* **Extract**:
═══
On the subject of impending military strikes against Syria, I have little to add to my prior post on the similar situation in Libya in 2011. I argued then (writing at Opinio Juris):
Every major figure from the founding era who commented on the matter said that the Constitution gave Congress the exclusive power to commit the nation to hostilities. Notably, this included not only people with reservations about presidential power, such as James Madison and Thomas Jefferson, but also strong advocates of the President’s prerogatives, such as George Washington and Alexander Hamilton. As President, Washington on several occasions said that he could not undertake offensive military actions without Congress’ approval. Hamilton is especially significant, because his views on the need for a strong executive went far beyond those of his contemporaries. Yet Hamilton made it very clear that he read the Constitution not to allow the President to begin a war – as he put it at one point, “it belongs to Congress only, to go to war.” (References are found in my article “Textualism and War Powers,” 69 U. Chicago L. Rev. 1543 (2002), in part I.A).
Does the Libya intervention amount to a “war” in constitutional terms? Samuel Johnson’s influential 18th century dictionary defined “war” broadly as “the exercise of violence under sovereign command, against withstanders.” International law writers of the time expressed similarly expansive definitions. Although there are surely borderline cases, our use of force against Libya easily qualifies: the opponent is the Libya government, and our objective is to use “violence under sovereign command” to force that government to change course.
The fact that our use of force is limited to air strikes should not matter. Limited wars were well-known in the 18th century (Britain and France fought a limited war at sea and in North America during the American Revolution). The U.S. fought two limited wars early in its history, against France beginning in 1798 and against Tripoli in 1801. So far as I know, every person commenting on these events at the time thought that Congress had to authorize any initiation of force, even limited naval attacks. (In 1801, Hamilton argued that authorization wasn’t needed because Tripoli, not the U.S., began the war; but he agreed that congressional authorization would otherwise be necessary even in the context of an attack on a single Tripoli warship.)
Thus the founding generation thought the Constitution reserved war-initiation power to Congress. How could this be, though, if Congress has only the power to “declare War”, which we may think refers to making a (now-outmoded) formal announcement? Why can’t the President begin a war informally, merely by ordering an attack, without a declaration?
═══
* **Supplied material**:
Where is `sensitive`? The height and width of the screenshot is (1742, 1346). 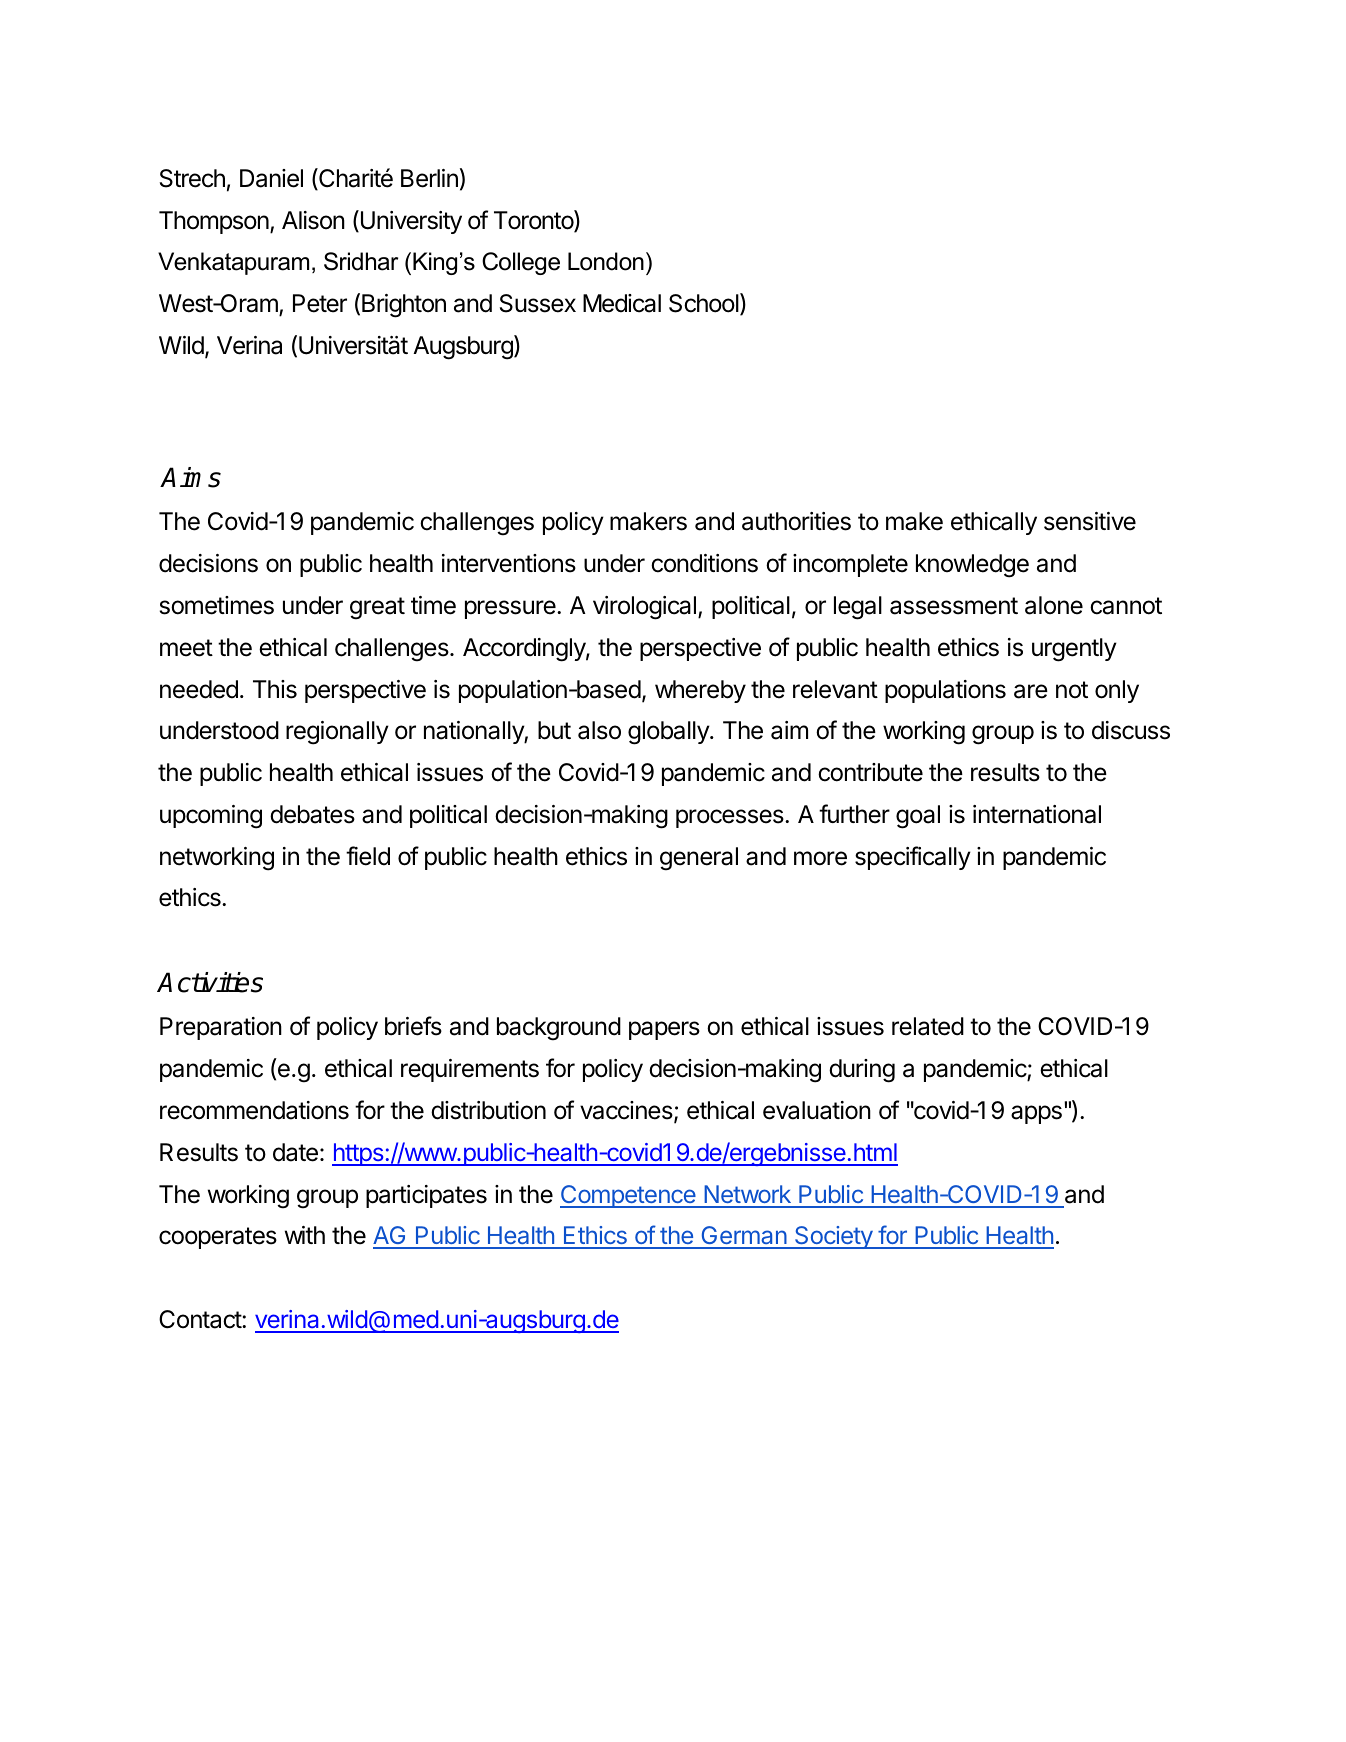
═══
* **Set of tasks**:
**1.** Return, without alteration, the section of the war powers passage that begins at "Thus the founding" and ends with "without a declaration?", including those final words.
**2.** Carry the war powers passage forward from the point at which it stops.

* **Answer set**:
**1.**
Thus the founding generation thought the Constitution reserved war-initiation power to Congress. How could this be, though, if Congress has only the power to “declare War”, which we may think refers to making a (now-outmoded) formal announcement? Why can’t the President begin a war informally, merely by ordering an attack, without a declaration?

**2.**
The answer is that in founding-era terminology war could be “declared” either by formal announcement or by military action initiating hostilities. John Locke’s classic Two Treatises of Government from the late 17th century referred to “declar[ing] by word or action.” Blackstone and Vattel, two of the 18th century legal writers most influential in America, also used “declare” in this way. Vattel wrote: “When one nation takes up arms against another, she from that moment declares herself an enemy to all individuals of the latter.” Johnson’s dictionary gave as one definition of “declare” to “shew in open view” – which, applied to warfare, would obviously encompass military attacks. (References are found in my Chicago Law Review article, Part III; for a more comprehensive account, see this outstanding article by Saikrishna Prakash). Thus in 18th century terms initiating an attack was as much “to declare war” as was making a formal announcement; Congress’ Article I, Section 8 power is not narrowly about issuing formal announcements, but broadly about authorizing the sorts of actions that begin war.
Perhaps, though, the President also has power to declare war (after all, the Constitution expressly says only that Congress has it, not that the President doesn’t, and it could be part of the President’s power as commander-in-chief). Returning to Hamilton, a key passage in his Federalist 32 argued that often constitutional power could be held concurrently by different entities. But, he continued, an exclusive grant of power would arise where concurrent power would be “totally contradictory and repugnant” – that is, when one branch’s exercise of a power would wholly undermine an express grant to another branch. Hamilton didn’t give the example of declaring war here, but it fits his model: war, once launched, cannot be undone without consequences. If Congress’ power is to decide when war should begin, it follows that the President cannot independently launch attacks.
And the Constitution’s drafters expressly described the clause as designed to exclude presidential war-initiation power. James Wilson told the Pennsylvania ratifying convention: “This system will not hurry us into war; it is calculated to guard against it. It will not be in the power of a single man, or a single body of men, to involve us in such distress; for the important power of declaring war is vested in the legislature at large.”
As a result, the founding generation’s views are clear and have firm basis in the Constitution’s text: the declare war clause gives Congress the exclusive power to decide when war should be “declared” – meaning begun by “word or action.” In Libya, President Obama has “declared” a war – a limited one, to be sure, but still a war by 18th century definitions – without congressional approval. That contravenes both the Constitution’s text and the founding era’s consensus understanding.
The short of it is that, in my view -- and I have a high level of confidence here -- the original meaning of the Constitution requires congressional approval for any action that creates a state of war between the U.S. and Syria. Whether very limited strikes designed to destroy chemical weapons stockpiles but not to overthrow the Syrian government or otherwise influence the course of the civil war would qualify is a closer question. But again the Johnson definition of "war" is very broad. And surely we would consider another nation's attacks on our weapons stockpiles to be an act of war, even if purportedly for a humanitarian purpose.
See here for similar thoughts from Ilya Somin.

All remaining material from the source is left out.